I’d personally rather have the extra ticket and hotel room and avoid the concussion and arrest record. Just sayin’.
Ian, you are an excellent writer and make very targeted points. I really appreciate your thoughts and time in constructing these details. And, I am with you too on the last! LOL
Imagine if you are the passenger of an Uber driver. As you get inside the car, the Uber driver gets a call from his family asking him to come home and drive their daughter to the doctor. He decides not to take you to your destination. He calls another driver on his phone, who will be there as soon as possible to take you to your destination. You haven’t left your starting point. But you refuse to get out, demanding that he take you to your destination. He is equally adamant, putting it in park, waiting for you to get out. You stand your ground; he calls the cops. The cops arrive and ask you nicely to get out. You refuse. The cops now demand you get out. You refuse. The cops now tell you that you will be arrested for not only not complying with a lawful directive from law enforcement, they may also charge you with trespassing, as your right to remain in the car has been verbally rescinded. In effect, the driver has voluntarily backed out of the bargain. You continue to stand your ground. The police open the door and begin to remove you forcibly from the vehicle. You resist. They tell you that you are under arrest for the charges they mentioned, and that resisting arrest will add that to the charge. You resist and are forcibly removed from the vehicle, placed under arrest, and taken into custody.
This doesn’t sound nearly as remarkable as the incident on the airplane. But it is nearly identical, except for the reason why the driver refused. In the airline incident, it was a bona fide company logistics concern. But in both cases, one party decided to back out of the deal. The Uber driver was “overbooked”; he had to be two places at once, driving his passenger and taking his family to the doctor. I am fairly certain that if this incident had really happened, it wouldn’t have been front page news.
Have we forgotten that vendors can “fire” clients, too?
Exactly. Good analogy Ian. We could also add the part about the Uber driver offering to pay the passenger 4 times the ticket cost of the booked trip and still providing the ride to the destination. Thank you for taking the time to write!
Thank you Captain Laura! I am too
a Captain at our illustrious airline. I too agree with your synopsis and
I wish for others to “digest” this information. I’ll be sharing this article.

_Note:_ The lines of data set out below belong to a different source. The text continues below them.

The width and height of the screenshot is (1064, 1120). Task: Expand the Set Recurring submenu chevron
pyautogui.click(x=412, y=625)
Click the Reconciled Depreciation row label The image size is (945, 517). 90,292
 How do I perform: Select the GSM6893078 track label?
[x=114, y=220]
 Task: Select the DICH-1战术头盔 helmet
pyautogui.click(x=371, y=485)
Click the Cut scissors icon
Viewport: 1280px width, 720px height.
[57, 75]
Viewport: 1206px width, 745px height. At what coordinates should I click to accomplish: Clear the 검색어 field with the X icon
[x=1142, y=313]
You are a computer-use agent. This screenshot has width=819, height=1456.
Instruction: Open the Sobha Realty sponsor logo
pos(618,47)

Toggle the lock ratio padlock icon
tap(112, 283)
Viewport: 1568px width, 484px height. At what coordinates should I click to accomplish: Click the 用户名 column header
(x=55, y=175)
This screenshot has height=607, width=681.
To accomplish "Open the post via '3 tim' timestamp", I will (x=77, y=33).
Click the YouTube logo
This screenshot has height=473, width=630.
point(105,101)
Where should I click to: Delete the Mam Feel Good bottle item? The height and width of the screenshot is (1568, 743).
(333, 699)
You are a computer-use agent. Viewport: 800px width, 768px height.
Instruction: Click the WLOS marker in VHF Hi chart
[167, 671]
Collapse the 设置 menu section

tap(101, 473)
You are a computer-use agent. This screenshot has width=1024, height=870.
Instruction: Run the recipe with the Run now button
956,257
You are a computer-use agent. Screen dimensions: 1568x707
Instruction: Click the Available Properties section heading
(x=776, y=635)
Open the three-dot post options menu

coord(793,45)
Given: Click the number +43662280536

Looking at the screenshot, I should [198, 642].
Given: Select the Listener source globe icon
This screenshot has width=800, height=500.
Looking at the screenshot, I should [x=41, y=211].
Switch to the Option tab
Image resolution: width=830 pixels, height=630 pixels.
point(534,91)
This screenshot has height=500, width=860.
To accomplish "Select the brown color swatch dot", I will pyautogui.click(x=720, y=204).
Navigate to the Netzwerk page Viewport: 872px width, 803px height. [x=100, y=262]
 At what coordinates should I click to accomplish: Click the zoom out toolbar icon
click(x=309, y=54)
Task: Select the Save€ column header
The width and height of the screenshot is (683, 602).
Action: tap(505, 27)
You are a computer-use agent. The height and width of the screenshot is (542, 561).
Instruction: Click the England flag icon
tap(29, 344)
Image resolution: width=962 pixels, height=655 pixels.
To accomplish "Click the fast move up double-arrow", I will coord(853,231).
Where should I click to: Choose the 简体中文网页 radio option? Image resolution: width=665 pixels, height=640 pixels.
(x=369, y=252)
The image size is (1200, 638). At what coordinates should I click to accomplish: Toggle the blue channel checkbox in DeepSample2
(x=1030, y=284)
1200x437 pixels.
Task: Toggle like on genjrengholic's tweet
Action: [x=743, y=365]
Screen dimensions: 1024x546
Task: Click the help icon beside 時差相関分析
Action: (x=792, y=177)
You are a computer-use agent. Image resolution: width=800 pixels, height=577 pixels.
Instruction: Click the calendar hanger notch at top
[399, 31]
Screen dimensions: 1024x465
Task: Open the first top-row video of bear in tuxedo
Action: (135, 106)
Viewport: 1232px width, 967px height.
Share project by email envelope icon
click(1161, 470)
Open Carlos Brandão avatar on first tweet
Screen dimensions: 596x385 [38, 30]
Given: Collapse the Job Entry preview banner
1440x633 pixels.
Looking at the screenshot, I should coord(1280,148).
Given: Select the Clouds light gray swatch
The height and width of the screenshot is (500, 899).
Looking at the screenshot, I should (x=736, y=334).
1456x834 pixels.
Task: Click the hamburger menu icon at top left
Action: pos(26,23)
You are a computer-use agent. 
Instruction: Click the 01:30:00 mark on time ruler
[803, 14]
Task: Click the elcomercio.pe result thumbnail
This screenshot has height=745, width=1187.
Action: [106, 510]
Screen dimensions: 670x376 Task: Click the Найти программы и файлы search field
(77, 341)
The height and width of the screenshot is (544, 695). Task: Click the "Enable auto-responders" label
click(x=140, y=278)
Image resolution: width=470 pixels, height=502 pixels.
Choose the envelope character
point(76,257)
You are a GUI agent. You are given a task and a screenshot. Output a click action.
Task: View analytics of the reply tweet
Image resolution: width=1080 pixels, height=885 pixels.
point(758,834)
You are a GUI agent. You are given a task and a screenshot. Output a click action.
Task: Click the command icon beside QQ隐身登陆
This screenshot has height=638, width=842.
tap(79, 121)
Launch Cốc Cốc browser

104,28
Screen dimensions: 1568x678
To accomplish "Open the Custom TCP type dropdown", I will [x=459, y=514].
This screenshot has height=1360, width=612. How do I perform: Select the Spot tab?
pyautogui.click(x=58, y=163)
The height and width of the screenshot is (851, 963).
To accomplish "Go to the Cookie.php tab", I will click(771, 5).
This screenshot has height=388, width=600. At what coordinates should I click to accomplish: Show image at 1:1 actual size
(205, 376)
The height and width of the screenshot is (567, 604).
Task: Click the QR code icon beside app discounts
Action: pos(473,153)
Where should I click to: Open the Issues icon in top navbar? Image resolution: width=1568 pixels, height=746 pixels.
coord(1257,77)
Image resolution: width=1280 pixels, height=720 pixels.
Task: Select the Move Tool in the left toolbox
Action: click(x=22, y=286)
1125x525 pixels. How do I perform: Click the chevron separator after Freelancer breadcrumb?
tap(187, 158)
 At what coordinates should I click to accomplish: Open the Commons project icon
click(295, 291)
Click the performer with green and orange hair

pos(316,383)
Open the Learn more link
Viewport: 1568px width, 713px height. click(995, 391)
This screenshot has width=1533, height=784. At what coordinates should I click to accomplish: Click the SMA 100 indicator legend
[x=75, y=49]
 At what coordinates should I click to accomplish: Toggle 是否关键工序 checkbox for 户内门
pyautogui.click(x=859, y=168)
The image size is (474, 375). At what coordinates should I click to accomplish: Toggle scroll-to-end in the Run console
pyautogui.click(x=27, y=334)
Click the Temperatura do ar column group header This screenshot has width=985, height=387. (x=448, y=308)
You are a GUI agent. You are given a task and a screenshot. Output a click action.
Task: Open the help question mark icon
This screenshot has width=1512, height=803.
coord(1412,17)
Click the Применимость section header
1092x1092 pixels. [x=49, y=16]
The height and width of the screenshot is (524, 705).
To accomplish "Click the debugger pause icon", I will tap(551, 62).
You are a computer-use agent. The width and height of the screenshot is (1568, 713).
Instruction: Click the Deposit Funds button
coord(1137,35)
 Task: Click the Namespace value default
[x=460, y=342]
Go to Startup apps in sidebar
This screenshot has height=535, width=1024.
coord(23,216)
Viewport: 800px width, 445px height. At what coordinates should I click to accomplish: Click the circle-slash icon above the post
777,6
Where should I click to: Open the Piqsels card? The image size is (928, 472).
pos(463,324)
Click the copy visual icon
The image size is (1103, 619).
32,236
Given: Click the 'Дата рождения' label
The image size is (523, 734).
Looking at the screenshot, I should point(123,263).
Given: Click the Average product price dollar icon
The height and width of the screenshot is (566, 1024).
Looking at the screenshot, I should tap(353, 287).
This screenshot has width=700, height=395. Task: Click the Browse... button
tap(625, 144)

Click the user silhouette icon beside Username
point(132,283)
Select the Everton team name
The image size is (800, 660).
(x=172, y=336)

Thank you Captain Bartz! I would have an endless supply of topics if I wrote about every scenario in the past few weeks. But it is why I wrote my book – to help people understand the dynamic nature and factors that play into what happens in air travel!
Very interesting blog.
This discussion highlights why I no longer travel by air. It is just not worth the stress, anxiety and disrespect.
If airlines make business computations in the manner described- fair enough- it is up to the consumer to vote with their feet- or in this case their butts. Of course many have no choice but to travel by air. Consumers can also advocate for different treatment in other ways, such as by joining consumer groups or by trying to elect governments that represent voters and not corporate interests.
We often hear about the razor thin profit margins of airlines. Yet the stock price of United Airlines, for example, has risen by approx 400% since 2013. According to Bloomberg, United CEO Oscar Munoz yearly compensation is $18,720,548. Not bad. So the razor thin profit margin business model apparently works quite well for some, just maybe not for the average schmo.